#### Work to be completed:
Each line of the material must reappear unchanged in the answer.
[Information shown]
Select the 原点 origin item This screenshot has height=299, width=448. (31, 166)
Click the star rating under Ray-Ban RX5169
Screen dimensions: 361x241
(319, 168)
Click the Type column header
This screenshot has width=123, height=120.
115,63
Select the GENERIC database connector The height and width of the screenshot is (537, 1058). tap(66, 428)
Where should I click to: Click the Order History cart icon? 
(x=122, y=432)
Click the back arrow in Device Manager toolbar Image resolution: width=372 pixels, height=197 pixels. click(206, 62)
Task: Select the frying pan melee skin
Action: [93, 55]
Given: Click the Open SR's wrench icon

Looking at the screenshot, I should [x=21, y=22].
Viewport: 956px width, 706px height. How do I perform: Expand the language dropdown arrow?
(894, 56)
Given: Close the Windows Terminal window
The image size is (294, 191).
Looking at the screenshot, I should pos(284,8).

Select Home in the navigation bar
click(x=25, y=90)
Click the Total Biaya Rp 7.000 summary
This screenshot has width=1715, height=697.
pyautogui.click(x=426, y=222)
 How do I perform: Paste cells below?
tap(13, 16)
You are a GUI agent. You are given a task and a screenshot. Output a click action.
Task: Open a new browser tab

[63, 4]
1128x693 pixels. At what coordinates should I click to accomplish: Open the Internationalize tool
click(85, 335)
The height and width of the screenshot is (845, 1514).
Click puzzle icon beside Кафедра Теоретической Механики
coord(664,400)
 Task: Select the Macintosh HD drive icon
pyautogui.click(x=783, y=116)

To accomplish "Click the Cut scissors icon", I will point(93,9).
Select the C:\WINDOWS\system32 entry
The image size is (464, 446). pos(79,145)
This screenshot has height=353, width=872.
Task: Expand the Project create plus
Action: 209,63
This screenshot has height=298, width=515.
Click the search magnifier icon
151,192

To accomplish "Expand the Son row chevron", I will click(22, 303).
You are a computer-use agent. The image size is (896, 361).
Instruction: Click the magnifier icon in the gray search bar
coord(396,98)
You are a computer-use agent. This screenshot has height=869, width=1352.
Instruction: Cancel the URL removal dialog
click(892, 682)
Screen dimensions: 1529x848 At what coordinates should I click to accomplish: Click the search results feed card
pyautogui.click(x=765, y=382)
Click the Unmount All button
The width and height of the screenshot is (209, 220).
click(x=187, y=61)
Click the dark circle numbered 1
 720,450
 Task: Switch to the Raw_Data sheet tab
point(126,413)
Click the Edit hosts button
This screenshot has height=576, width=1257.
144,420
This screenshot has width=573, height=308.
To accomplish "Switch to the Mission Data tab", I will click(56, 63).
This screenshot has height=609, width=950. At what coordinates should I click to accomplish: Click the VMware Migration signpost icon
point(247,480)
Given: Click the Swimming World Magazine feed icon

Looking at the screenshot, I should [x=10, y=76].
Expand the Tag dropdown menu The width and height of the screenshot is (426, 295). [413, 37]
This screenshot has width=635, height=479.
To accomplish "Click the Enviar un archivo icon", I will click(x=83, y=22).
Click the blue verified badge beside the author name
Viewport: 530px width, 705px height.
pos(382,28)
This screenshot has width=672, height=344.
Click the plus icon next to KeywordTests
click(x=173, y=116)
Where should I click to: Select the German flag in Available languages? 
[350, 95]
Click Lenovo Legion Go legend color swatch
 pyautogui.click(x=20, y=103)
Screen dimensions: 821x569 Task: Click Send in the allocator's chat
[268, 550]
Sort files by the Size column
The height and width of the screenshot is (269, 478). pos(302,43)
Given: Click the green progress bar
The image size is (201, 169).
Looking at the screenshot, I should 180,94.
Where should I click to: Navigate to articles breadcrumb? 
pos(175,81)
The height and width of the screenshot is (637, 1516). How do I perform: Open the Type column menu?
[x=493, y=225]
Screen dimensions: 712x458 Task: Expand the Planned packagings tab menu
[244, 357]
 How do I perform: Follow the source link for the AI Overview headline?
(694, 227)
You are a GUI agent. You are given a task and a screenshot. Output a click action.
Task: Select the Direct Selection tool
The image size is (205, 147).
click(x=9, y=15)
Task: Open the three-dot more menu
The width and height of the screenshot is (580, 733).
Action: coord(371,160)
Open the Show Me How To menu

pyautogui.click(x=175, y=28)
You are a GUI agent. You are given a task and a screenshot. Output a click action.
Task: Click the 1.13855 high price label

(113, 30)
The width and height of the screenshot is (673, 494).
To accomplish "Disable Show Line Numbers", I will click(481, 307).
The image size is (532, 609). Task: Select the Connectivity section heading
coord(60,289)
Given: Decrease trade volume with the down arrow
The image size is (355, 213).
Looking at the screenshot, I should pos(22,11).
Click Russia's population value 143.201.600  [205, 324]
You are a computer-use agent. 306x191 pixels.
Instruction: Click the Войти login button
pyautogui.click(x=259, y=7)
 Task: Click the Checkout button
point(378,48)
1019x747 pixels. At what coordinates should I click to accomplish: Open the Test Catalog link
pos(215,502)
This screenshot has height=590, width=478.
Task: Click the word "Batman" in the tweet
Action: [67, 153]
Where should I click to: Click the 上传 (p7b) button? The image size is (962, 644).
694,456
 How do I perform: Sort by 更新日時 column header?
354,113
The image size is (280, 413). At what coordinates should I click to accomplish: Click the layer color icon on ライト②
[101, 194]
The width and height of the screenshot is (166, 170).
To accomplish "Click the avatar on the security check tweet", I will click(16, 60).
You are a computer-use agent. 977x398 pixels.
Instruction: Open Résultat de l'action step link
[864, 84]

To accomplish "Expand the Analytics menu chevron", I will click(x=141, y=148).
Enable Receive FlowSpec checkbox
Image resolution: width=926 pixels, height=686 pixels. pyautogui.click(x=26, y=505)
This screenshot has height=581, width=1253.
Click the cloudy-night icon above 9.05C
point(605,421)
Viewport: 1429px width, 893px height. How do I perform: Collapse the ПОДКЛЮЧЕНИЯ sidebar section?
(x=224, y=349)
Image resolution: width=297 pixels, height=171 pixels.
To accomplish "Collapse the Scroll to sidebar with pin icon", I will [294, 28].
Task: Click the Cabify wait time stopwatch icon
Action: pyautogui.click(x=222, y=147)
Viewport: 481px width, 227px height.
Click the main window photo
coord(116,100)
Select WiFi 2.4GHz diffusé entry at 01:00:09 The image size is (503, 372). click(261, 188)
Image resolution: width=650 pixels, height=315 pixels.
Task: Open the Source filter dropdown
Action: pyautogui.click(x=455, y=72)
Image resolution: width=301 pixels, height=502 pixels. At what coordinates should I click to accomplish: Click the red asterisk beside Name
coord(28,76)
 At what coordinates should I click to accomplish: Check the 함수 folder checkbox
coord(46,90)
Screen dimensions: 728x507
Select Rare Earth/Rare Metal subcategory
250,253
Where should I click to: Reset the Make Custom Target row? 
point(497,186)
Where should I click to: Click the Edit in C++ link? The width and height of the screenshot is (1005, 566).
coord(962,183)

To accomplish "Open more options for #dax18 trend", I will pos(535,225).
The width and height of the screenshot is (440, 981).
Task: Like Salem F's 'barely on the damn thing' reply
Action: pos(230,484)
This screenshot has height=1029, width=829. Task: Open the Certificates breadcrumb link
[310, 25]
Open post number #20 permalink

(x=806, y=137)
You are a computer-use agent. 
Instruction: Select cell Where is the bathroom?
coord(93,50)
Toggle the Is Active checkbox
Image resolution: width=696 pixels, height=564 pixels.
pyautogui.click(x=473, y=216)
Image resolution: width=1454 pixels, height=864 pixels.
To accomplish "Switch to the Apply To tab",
[/Information shown]
#### Written solution:
Select the 原点 origin item This screenshot has height=299, width=448. (31, 166)
Click the star rating under Ray-Ban RX5169
Screen dimensions: 361x241
(319, 168)
Click the Type column header
This screenshot has width=123, height=120.
115,63
Select the GENERIC database connector The height and width of the screenshot is (537, 1058). tap(66, 428)
Where should I click to: Click the Order History cart icon? 
(x=122, y=432)
Click the back arrow in Device Manager toolbar Image resolution: width=372 pixels, height=197 pixels. click(206, 62)
Task: Select the frying pan melee skin
Action: [93, 55]
Given: Click the Open SR's wrench icon

Looking at the screenshot, I should [x=21, y=22].
Viewport: 956px width, 706px height. How do I perform: Expand the language dropdown arrow?
(894, 56)
Given: Close the Windows Terminal window
The image size is (294, 191).
Looking at the screenshot, I should pos(284,8).

Select Home in the navigation bar
click(x=25, y=90)
Click the Total Biaya Rp 7.000 summary
This screenshot has width=1715, height=697.
pyautogui.click(x=426, y=222)
 How do I perform: Paste cells below?
tap(13, 16)
You are a GUI agent. You are given a task and a screenshot. Output a click action.
Task: Open a new browser tab

[63, 4]
1128x693 pixels. At what coordinates should I click to accomplish: Open the Internationalize tool
click(85, 335)
The height and width of the screenshot is (845, 1514).
Click puzzle icon beside Кафедра Теоретической Механики
coord(664,400)
 Task: Select the Macintosh HD drive icon
pyautogui.click(x=783, y=116)

To accomplish "Click the Cut scissors icon", I will point(93,9).
Select the C:\WINDOWS\system32 entry
The image size is (464, 446). pos(79,145)
This screenshot has height=353, width=872.
Task: Expand the Project create plus
Action: 209,63
This screenshot has height=298, width=515.
Click the search magnifier icon
151,192

To accomplish "Expand the Son row chevron", I will click(22, 303).
You are a computer-use agent. The image size is (896, 361).
Instruction: Click the magnifier icon in the gray search bar
coord(396,98)
You are a computer-use agent. This screenshot has height=869, width=1352.
Instruction: Cancel the URL removal dialog
click(892, 682)
Screen dimensions: 1529x848 At what coordinates should I click to accomplish: Click the search results feed card
pyautogui.click(x=765, y=382)
Click the Unmount All button
The width and height of the screenshot is (209, 220).
click(x=187, y=61)
Click the dark circle numbered 1
 720,450
 Task: Switch to the Raw_Data sheet tab
point(126,413)
Click the Edit hosts button
This screenshot has height=576, width=1257.
144,420
This screenshot has width=573, height=308.
To accomplish "Switch to the Mission Data tab", I will click(56, 63).
This screenshot has height=609, width=950. At what coordinates should I click to accomplish: Click the VMware Migration signpost icon
point(247,480)
Given: Click the Swimming World Magazine feed icon

Looking at the screenshot, I should [x=10, y=76].
Expand the Tag dropdown menu The width and height of the screenshot is (426, 295). [413, 37]
This screenshot has width=635, height=479.
To accomplish "Click the Enviar un archivo icon", I will click(x=83, y=22).
Click the blue verified badge beside the author name
Viewport: 530px width, 705px height.
pos(382,28)
This screenshot has width=672, height=344.
Click the plus icon next to KeywordTests
click(x=173, y=116)
Where should I click to: Select the German flag in Available languages? 
[350, 95]
Click Lenovo Legion Go legend color swatch
 pyautogui.click(x=20, y=103)
Screen dimensions: 821x569 Task: Click Send in the allocator's chat
[268, 550]
Sort files by the Size column
The height and width of the screenshot is (269, 478). pos(302,43)
Given: Click the green progress bar
The image size is (201, 169).
Looking at the screenshot, I should 180,94.
Where should I click to: Navigate to articles breadcrumb? 
pos(175,81)
The height and width of the screenshot is (637, 1516). How do I perform: Open the Type column menu?
[x=493, y=225]
Screen dimensions: 712x458 Task: Expand the Planned packagings tab menu
[244, 357]
 How do I perform: Follow the source link for the AI Overview headline?
(694, 227)
You are a GUI agent. You are given a task and a screenshot. Output a click action.
Task: Select the Direct Selection tool
The image size is (205, 147).
click(x=9, y=15)
Task: Open the three-dot more menu
The width and height of the screenshot is (580, 733).
Action: coord(371,160)
Open the Show Me How To menu

pyautogui.click(x=175, y=28)
You are a GUI agent. You are given a task and a screenshot. Output a click action.
Task: Click the 1.13855 high price label

(113, 30)
The width and height of the screenshot is (673, 494).
To accomplish "Disable Show Line Numbers", I will click(481, 307).
The image size is (532, 609). Task: Select the Connectivity section heading
coord(60,289)
Given: Decrease trade volume with the down arrow
The image size is (355, 213).
Looking at the screenshot, I should pos(22,11).
Click Russia's population value 143.201.600  [205, 324]
You are a computer-use agent. 306x191 pixels.
Instruction: Click the Войти login button
pyautogui.click(x=259, y=7)
 Task: Click the Checkout button
point(378,48)
1019x747 pixels. At what coordinates should I click to accomplish: Open the Test Catalog link
pos(215,502)
This screenshot has height=590, width=478.
Task: Click the word "Batman" in the tweet
Action: [67, 153]
Where should I click to: Click the 上传 (p7b) button? The image size is (962, 644).
694,456
 How do I perform: Sort by 更新日時 column header?
354,113
The image size is (280, 413). At what coordinates should I click to accomplish: Click the layer color icon on ライト②
[101, 194]
The width and height of the screenshot is (166, 170).
To accomplish "Click the avatar on the security check tweet", I will click(16, 60).
You are a computer-use agent. 977x398 pixels.
Instruction: Open Résultat de l'action step link
[864, 84]

To accomplish "Expand the Analytics menu chevron", I will click(x=141, y=148).
Enable Receive FlowSpec checkbox
Image resolution: width=926 pixels, height=686 pixels. pyautogui.click(x=26, y=505)
This screenshot has height=581, width=1253.
Click the cloudy-night icon above 9.05C
point(605,421)
Viewport: 1429px width, 893px height. How do I perform: Collapse the ПОДКЛЮЧЕНИЯ sidebar section?
(x=224, y=349)
Image resolution: width=297 pixels, height=171 pixels.
To accomplish "Collapse the Scroll to sidebar with pin icon", I will [294, 28].
Task: Click the Cabify wait time stopwatch icon
Action: pyautogui.click(x=222, y=147)
Viewport: 481px width, 227px height.
Click the main window photo
coord(116,100)
Select WiFi 2.4GHz diffusé entry at 01:00:09 The image size is (503, 372). click(261, 188)
Image resolution: width=650 pixels, height=315 pixels.
Task: Open the Source filter dropdown
Action: pyautogui.click(x=455, y=72)
Image resolution: width=301 pixels, height=502 pixels. At what coordinates should I click to accomplish: Click the red asterisk beside Name
coord(28,76)
 At what coordinates should I click to accomplish: Check the 함수 folder checkbox
coord(46,90)
Screen dimensions: 728x507
Select Rare Earth/Rare Metal subcategory
250,253
Where should I click to: Reset the Make Custom Target row? 
point(497,186)
Where should I click to: Click the Edit in C++ link? The width and height of the screenshot is (1005, 566).
coord(962,183)

To accomplish "Open more options for #dax18 trend", I will pos(535,225).
The width and height of the screenshot is (440, 981).
Task: Like Salem F's 'barely on the damn thing' reply
Action: pos(230,484)
This screenshot has height=1029, width=829. Task: Open the Certificates breadcrumb link
[310, 25]
Open post number #20 permalink

(x=806, y=137)
You are a computer-use agent. 
Instruction: Select cell Where is the bathroom?
coord(93,50)
Toggle the Is Active checkbox
Image resolution: width=696 pixels, height=564 pixels.
pyautogui.click(x=473, y=216)
Image resolution: width=1454 pixels, height=864 pixels.
To accomplish "Switch to the Apply To tab",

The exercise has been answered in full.